Llegada cierta hora se podía ver la montonera de estuches apoyados en la barra. Había tal enredo de guitarras que, más de una vez, se confundieron las de unos con las de otros. A mí me gustaba llegar a la tarde, ya dije, cuando  las partículas de polvo quedaban suspendidas en el haz de luz que traía el sol a su paso por los ventanales -como en un relato de William Faulkner- y Miguel me ponía a Gerardo Núñez y a Rafael Riqueni, y yo le pedía la maqueta que había grabado el Bola.   

Eran otros tiempos, momentos  que ahora quieren volver. Porque ya se sabe que,  cuando se trata de algo tan intenso,  las sensaciones no se pierden, sino que permanecen, como bien dice Jorge Pardo en el libro que hoy traigo hasta aquí y que se titula Candela (Altamarea). Lo ha escrito Jacobo Rivero con prólogo de Pedro Lopeh. Y se trata de una memoria social del Madrid flamenco  siguiendo la huella de los trabajos de ese otro periodista flamenco que fue Alfredo Grimaldos. En este caso, Rivero lo ha confeccionado a partir de distintas voces entre las que destaca la de Antonio Benamargo, catalizador de aquel movimiento de finales de siglo pasado que se vino a llamar Jóvenes Flamencos, y que tuvo en Enrique Morente a su Capitán de la noche. Ya lo he contado muchas veces, fue Benamargo quien promovió todo aquello en los centros culturales del extrarradio, dando cuartelillo a una generación de artistas que trasegaron en el Candela para luego despuntar como primeras figuras. 

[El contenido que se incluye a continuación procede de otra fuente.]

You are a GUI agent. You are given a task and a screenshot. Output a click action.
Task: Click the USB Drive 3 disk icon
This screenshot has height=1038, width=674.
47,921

Yo viví todo aquello con las mejillas ametralladas por el acné del pecado. Y  leía a Cortázar, a Martin Amis, a William Faulkner;  leía todo lo que caía en mis manos. Mi vida estaba envuelta en literatura y flamenco, quemando las noches acostándome muy de mañana, atreviéndome a soñar que algún día llegaría a publicar estas y otras cosas. Pero todavía quedaba mucho. 

Aún no sabía que la derrota es cuestión de aprendizaje. Y que se aprende más de ella que del éxito. Porque sólo desde una derrota hasta la siguiente se consigue ir trazando la  línea que media entre dos lugares  tan necesarios y urgentes como lo son la memoria y el deseo. Y en eso consiste el juego, en ir fracasando cada vez mejor. 

Por todo ello aprecio la audacia de Enrique López Lavigne y su gente; lo que ha supuesto levantar el cierre del Candela y volverlo a abrir a este oficio de putas que es la literatura.